Je l’avais déjà lu dans "Composition française" de Mona Ozouf, et signalé sur quelque site gascon...
Mona Ozouf, invitée au "matin" de France Culture le 07.04.2014, l’a redit :
"[Jules Ferry] a la sensibilité des paysages... mais la France lui parait faite d’une seule étoffe... y a juste la petite frange du Sud de la Garonne qui est un peu une autre France, une quasi-Espagne, exubérante, où il ne reconnait pas le tempérament français"
http://www.franceculture.fr/player/reecouter?play=4829078 (à partir de la minute 5:30)

Grans de sau

  • Oui, même si le constat n’est plus tout à fait le même du fait de la francisation (des gens mais aussi des paysages, avec la disparition massive des maisons vasconnes un peu partout et l’imposition dans nos paysages des odieuses églises du 19ème siècle), il reste pour qui a voyagé en France, dont en Gascogne, un vrai exotisme gascon, quelque chose qui nous rapproche de l’Espagne dans l’ampleur des horizons, qu’ils soient landais ou pyrénéens, un quelque chose qui s’éloigne irrémédiablement de la petite préciosité française, les maisons du Val de Loire si propres, si rangées, si chiantes.

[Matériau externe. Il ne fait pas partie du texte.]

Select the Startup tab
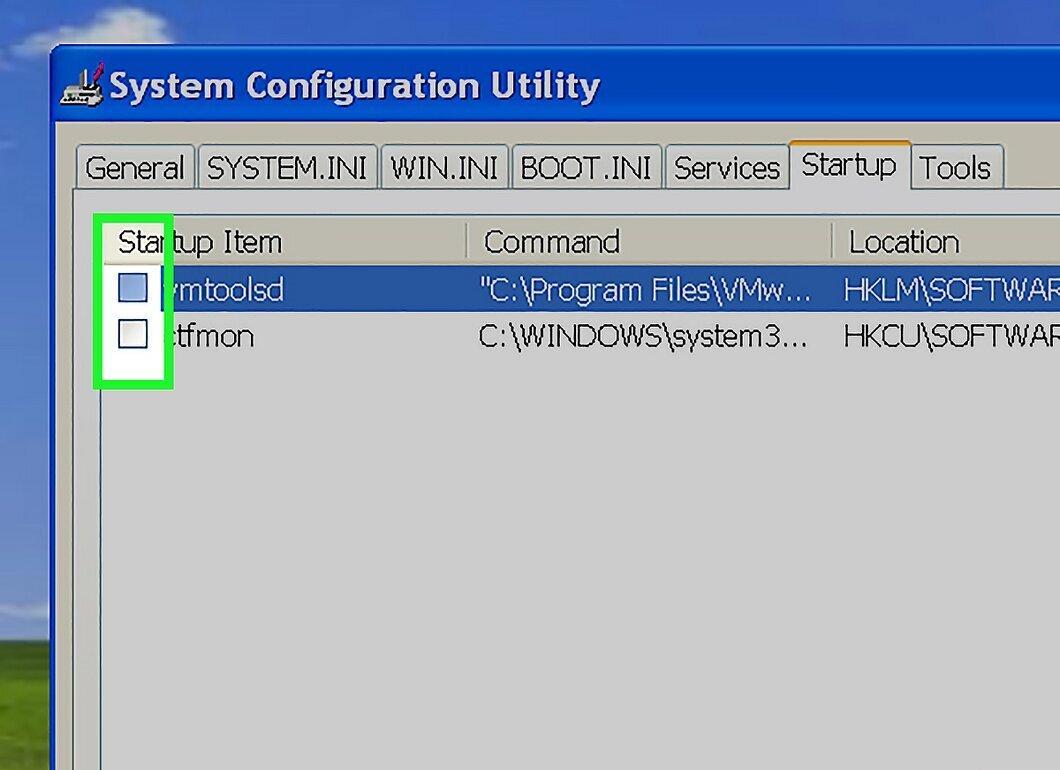This screenshot has width=1060, height=770. (x=850, y=164)
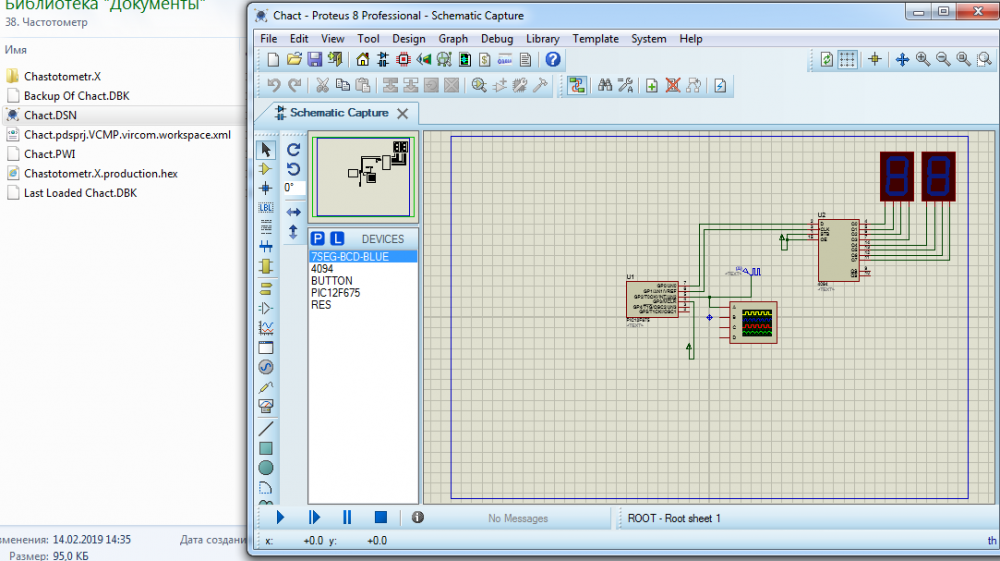Click the binoculars Search and Tag icon
This screenshot has height=561, width=1000.
605,86
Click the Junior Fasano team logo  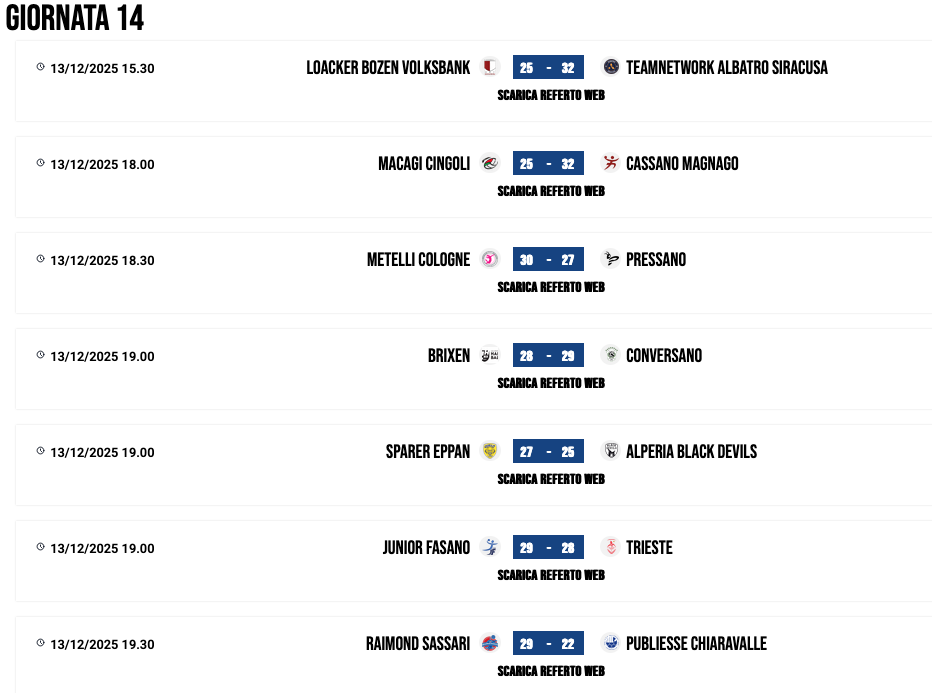click(x=490, y=547)
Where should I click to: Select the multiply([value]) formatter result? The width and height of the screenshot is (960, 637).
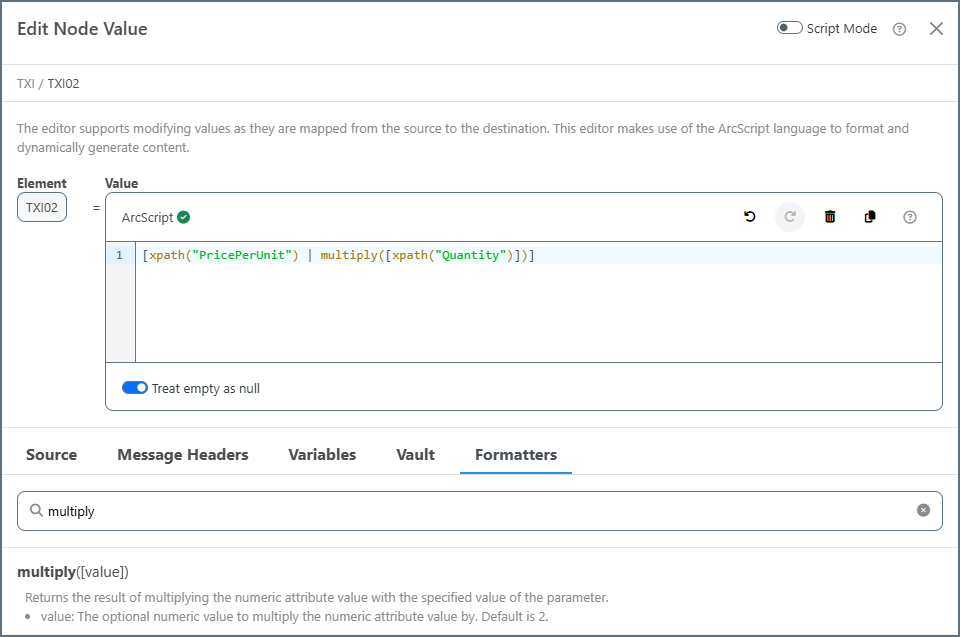(x=73, y=572)
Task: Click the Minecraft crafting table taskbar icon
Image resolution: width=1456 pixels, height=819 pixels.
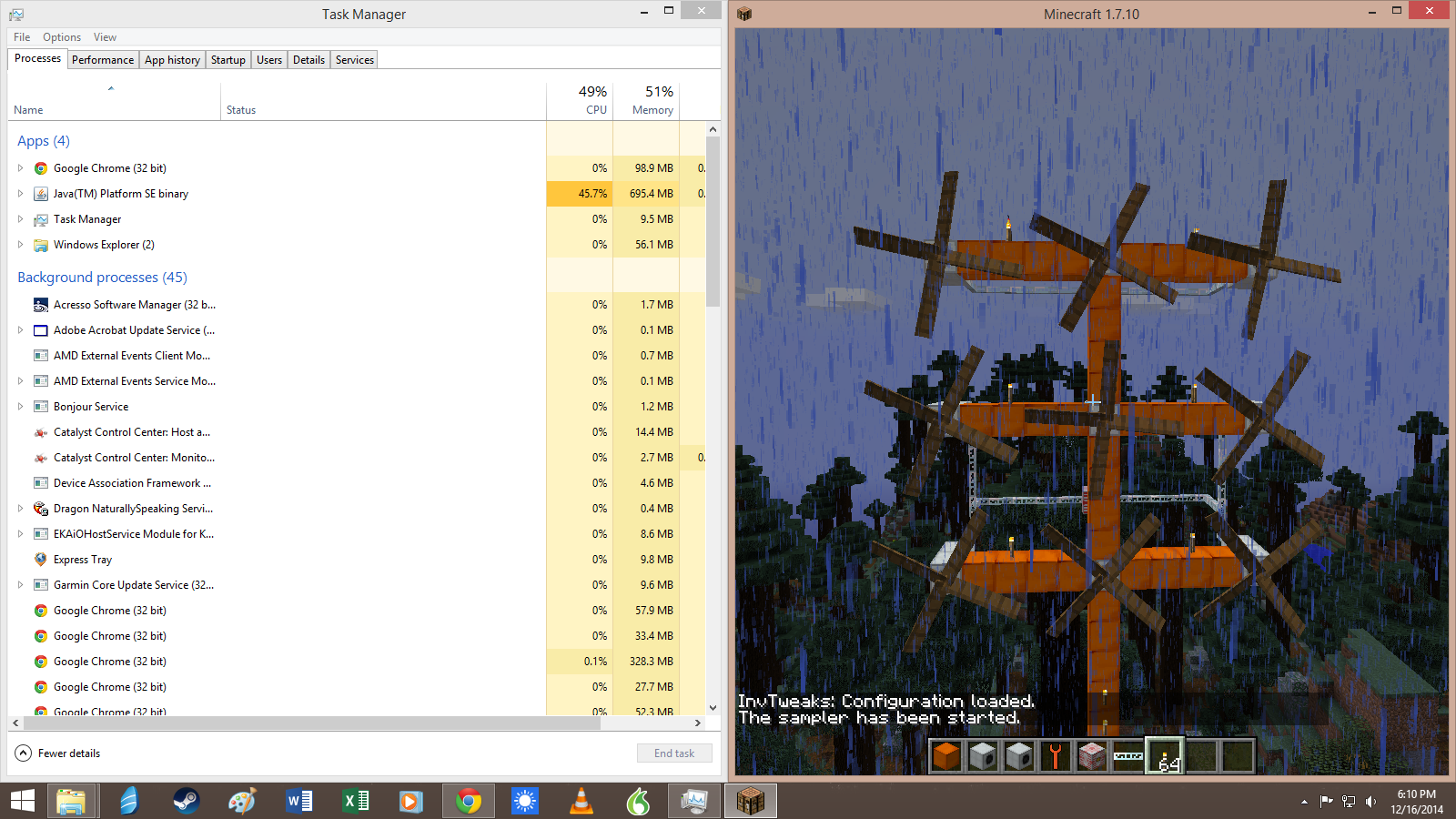Action: coord(750,801)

    Les clochers-murs loufoques, la teinte de la garluche ou de la pierre ocre, les villages immaculés des Pyrénées, les airiaux landais, ... Tout ceci est formidablement varié, étrange dans un contexte uniforme français. La France est belle, elle n’est pas la première destination touristique au monde pour rien, mais c’est un paysage anthropisé à outrance, dressé, ordonné, classique, un jardin à la française, oui.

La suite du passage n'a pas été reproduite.